第22話 桃犬会談⑤

 いま、ここで犬帝国と同盟を結べず、戦いとなってしまえば、勝ち目はなく、桃太郎の命も危うくなるため、この要求を呑むしかないが、桃太郎がボロボロであることがばれれば、犬帝国が攻め込む可能性もありました。

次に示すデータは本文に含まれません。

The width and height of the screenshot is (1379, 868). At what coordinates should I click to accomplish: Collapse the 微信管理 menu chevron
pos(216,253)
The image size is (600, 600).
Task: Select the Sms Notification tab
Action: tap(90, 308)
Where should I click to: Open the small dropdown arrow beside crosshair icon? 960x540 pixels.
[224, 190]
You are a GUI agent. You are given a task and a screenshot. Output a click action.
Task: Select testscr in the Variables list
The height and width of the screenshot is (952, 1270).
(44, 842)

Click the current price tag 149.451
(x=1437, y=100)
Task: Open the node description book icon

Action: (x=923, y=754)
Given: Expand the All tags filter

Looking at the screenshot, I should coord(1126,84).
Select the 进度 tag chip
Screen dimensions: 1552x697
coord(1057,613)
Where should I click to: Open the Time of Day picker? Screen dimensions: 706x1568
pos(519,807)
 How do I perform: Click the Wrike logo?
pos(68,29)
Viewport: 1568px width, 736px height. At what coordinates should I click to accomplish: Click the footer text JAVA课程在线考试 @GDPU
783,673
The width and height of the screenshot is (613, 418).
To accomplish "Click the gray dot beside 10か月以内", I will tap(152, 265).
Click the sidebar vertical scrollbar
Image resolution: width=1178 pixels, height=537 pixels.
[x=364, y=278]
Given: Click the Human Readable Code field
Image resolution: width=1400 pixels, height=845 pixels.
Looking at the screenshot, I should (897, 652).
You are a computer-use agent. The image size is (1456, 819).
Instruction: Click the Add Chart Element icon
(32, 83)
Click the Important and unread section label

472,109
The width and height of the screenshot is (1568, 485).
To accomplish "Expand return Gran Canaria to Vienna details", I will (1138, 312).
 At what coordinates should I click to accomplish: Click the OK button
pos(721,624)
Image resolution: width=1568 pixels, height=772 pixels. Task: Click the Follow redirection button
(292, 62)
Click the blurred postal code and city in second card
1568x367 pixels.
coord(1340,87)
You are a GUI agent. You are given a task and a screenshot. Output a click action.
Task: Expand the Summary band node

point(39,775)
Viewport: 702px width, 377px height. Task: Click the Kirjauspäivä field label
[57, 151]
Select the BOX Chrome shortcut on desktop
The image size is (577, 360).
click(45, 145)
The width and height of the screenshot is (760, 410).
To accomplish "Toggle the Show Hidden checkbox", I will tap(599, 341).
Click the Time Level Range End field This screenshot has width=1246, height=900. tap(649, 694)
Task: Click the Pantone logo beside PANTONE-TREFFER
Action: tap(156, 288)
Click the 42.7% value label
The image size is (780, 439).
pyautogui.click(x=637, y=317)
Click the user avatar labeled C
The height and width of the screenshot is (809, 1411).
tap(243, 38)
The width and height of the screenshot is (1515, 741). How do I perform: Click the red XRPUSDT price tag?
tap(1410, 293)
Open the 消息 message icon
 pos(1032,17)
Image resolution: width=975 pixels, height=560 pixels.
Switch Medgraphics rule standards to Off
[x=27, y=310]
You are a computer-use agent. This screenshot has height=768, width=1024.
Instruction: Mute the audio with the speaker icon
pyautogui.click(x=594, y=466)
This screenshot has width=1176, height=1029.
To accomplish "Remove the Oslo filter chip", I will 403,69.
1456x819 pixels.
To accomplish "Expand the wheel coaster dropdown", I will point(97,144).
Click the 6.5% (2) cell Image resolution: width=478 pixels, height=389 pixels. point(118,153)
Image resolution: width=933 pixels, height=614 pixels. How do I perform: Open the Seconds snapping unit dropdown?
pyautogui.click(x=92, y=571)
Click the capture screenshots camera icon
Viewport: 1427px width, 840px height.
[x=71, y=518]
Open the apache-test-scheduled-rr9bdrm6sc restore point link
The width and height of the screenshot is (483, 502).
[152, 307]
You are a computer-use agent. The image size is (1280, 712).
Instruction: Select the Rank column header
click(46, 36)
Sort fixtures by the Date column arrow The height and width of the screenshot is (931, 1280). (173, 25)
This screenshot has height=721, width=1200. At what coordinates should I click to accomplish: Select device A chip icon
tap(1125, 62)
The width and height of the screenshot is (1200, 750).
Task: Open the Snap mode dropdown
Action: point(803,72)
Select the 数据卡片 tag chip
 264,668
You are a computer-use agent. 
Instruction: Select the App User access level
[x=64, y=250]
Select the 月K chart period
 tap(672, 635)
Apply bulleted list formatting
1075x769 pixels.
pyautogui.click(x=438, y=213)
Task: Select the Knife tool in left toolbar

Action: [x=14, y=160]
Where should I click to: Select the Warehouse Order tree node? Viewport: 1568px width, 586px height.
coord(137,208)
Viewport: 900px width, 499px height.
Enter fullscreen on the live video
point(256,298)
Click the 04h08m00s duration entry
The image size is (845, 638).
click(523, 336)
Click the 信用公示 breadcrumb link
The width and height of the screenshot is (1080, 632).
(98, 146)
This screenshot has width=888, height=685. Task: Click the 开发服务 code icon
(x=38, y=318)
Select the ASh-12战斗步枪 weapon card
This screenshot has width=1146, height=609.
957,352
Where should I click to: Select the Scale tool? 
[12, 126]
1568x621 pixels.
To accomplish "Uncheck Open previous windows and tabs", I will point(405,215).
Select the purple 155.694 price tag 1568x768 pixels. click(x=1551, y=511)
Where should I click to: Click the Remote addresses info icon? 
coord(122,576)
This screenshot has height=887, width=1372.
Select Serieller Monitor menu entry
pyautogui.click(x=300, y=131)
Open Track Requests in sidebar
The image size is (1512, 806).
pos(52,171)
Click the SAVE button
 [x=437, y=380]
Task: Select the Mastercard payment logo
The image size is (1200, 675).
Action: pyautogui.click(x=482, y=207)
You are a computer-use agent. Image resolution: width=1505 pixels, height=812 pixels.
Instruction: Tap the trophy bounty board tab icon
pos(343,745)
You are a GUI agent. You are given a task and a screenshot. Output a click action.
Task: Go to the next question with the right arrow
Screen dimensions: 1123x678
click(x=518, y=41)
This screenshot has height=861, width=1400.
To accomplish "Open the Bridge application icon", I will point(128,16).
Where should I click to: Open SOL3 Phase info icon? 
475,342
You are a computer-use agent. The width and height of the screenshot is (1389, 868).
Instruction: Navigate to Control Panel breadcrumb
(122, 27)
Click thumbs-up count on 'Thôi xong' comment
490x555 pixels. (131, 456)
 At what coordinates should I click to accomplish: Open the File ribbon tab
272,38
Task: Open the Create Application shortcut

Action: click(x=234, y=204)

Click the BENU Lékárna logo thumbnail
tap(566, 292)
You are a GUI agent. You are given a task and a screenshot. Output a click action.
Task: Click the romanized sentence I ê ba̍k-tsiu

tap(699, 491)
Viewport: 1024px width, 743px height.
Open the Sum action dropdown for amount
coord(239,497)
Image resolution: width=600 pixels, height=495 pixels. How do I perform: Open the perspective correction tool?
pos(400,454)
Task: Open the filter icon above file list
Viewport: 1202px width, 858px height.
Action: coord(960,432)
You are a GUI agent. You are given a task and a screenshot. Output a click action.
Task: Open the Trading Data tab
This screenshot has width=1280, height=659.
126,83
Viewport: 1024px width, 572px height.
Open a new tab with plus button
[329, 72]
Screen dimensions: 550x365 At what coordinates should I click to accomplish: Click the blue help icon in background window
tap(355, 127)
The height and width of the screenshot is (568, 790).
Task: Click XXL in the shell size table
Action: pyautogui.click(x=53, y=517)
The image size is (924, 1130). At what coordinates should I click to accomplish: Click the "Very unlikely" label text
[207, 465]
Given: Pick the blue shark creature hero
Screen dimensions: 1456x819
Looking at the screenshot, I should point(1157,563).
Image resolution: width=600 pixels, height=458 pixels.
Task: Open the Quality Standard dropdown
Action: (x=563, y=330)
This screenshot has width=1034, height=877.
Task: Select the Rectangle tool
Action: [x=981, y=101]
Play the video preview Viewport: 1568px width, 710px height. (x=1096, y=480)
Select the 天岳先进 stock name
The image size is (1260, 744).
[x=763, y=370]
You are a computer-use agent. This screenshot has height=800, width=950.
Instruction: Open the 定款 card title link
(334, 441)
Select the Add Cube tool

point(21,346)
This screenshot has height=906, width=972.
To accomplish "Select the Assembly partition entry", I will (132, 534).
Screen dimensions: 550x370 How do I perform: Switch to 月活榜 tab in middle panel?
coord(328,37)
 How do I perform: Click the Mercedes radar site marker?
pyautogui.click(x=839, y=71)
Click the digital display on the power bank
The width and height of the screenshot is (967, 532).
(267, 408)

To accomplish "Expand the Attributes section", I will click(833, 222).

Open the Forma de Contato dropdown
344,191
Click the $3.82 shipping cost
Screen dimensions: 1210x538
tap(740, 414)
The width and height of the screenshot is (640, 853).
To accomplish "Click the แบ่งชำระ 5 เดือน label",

 栗鳥栖は部下に合図を送り、桃太郎をこの城から即刻逃がさなければならないことを万次郎に伝える指示を出し、そして、自身は一刻でも多く時間稼ぎをするため、犬の皇帝に対していいました。

「確かに、桃太郎農園の事態は、犬の皇帝殿がお考えするようになっております。しかし、いまこの場に桃太郎はおらず、話し合うことは難しいため、一度撤退を…」

 と話している途中、城の最上階の扉が一気に開き、音が響き渡りました。栗鳥栖たちと犬たちはそちらに一斉に振り返ると、そこには桃太郎が立っていました。

「犬の皇帝よ。貴様の思考の深さに敬意を表する。俺は貴様を歓迎し受け入れる!この城に上がって、ともに語ろうとしようじゃないか。」

 桃太郎は包帯がまかれ、ボロボロでありましたが、立ち姿は凛々しく、力強さを感じさせるものでした。この姿は犬の皇帝にいまここで攻め込むことは得策ではないと思わせるほどのものでした。犬の皇帝たち、桃太郎の提案に応じ、城に向かっていきました。


 城に入った後、犬の皇帝と桃太郎は長い石の机を挟み、向かい合いました。広間には緊張した空気が張り詰め、控えていた栗鳥栖、柿万次郎を含む家臣たちも一言一句聞き逃すまいと耳を傾けておりました。

 まず、桃太郎が静かに口を開きました。

「犬の皇帝よ、今回の巨大樹の件について話さねばならない。あれは私の力によるものではない。むしろ、私自身も驚き、困惑しておる。何者かが未知の力を用いて引き起こしたのだろう。その原因を突き止めねばならぬ。」

 桃太郎の目には憂いと責任感が混じっていました。しかし犬の皇帝は眉をひそめ、不快そうな様子で応じました。

「ふん、桃太郎農園に被害が及んだだけの話ではないか。我々犬帝国には何の影響もない。協力せよと言いたいのだろうが、それは筋が違う。そちらの問題だ。」


 犬の皇帝の声には冷たさが含まれており、その場の空気をさらに冷やしました。それでも桃太郎はなお言葉を続けようとしましたが、犬の皇帝は鋭い目つきで言葉を遮ります。

「それに、植物を操る力を持つ者など聞いたことがない。我々の知る限りでは、植物を操れるのはお前だけだ。仮に今回の巨大樹の件が貴様の仕業でないとしても、同じ種族の誰かによるものだと考えるのが当然ではないか?」

 その言葉に桃太郎の家臣たちはざわつきましたが、桃太郎自身は静かに相手を見据えておりました。柿万次郎は居ても立ってもいられず、一歩前に出て言葉を発しようとしました。

 しかし、桃太郎は柿万次郎を右腕で制し、犬の皇帝に対して一瞬の間を置き、深く息を吸い込むと毅然とした態度で言いました。